Prompt -
Pull every line of text out of the rows below, word for word, and leave the pictures out of your answer.
-- start Data for this exercise --
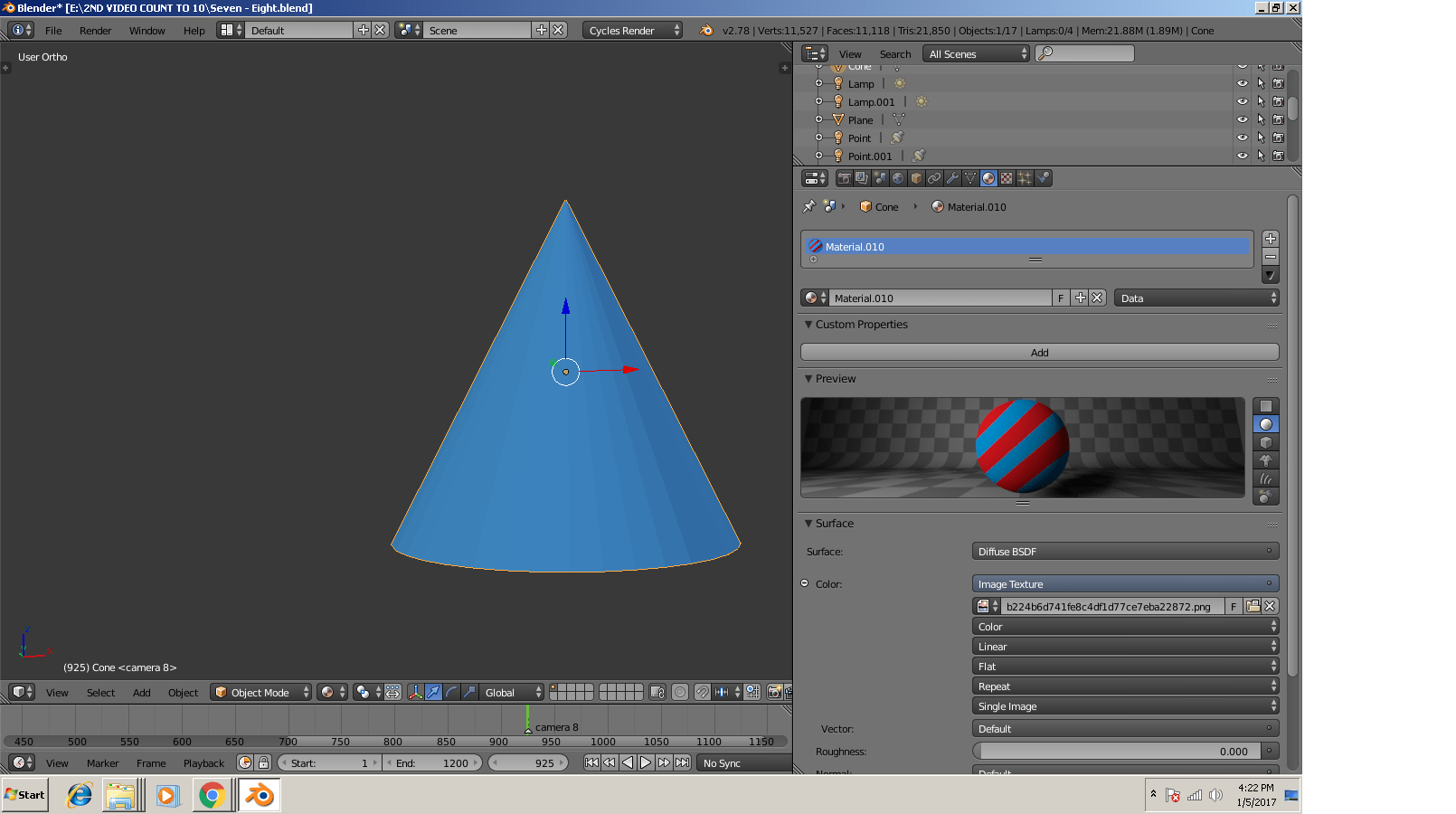Open the Surface shader dropdown showing Diffuse BSDF

(1125, 551)
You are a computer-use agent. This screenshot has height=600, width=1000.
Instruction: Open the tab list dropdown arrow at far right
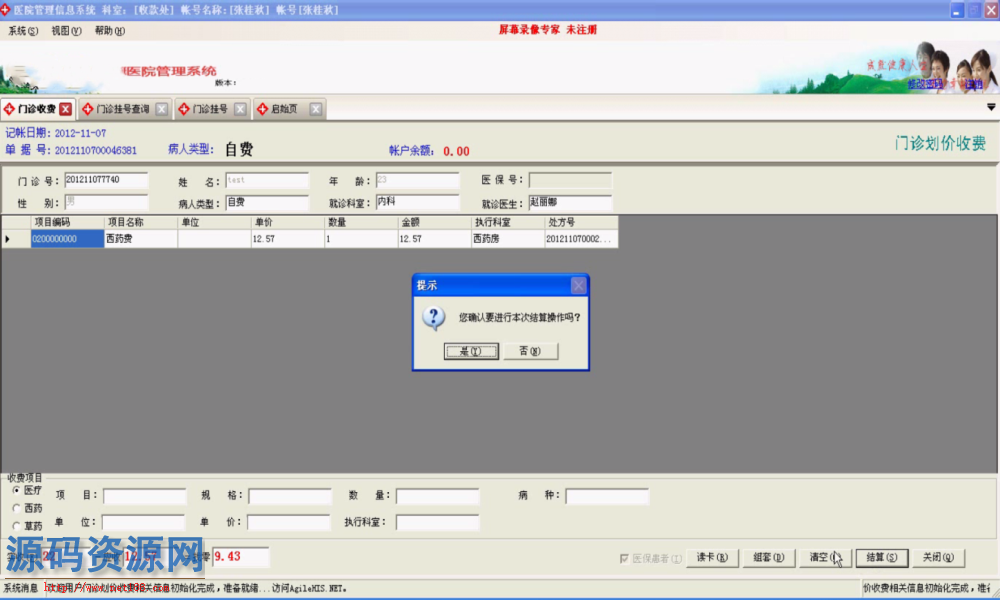click(991, 107)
-- end Data for this exercise --
Expected output -
Open the Surface shader dropdown showing Diffuse BSDF

(1125, 551)
You are a computer-use agent. This screenshot has height=600, width=1000.
Instruction: Open the tab list dropdown arrow at far right
click(991, 107)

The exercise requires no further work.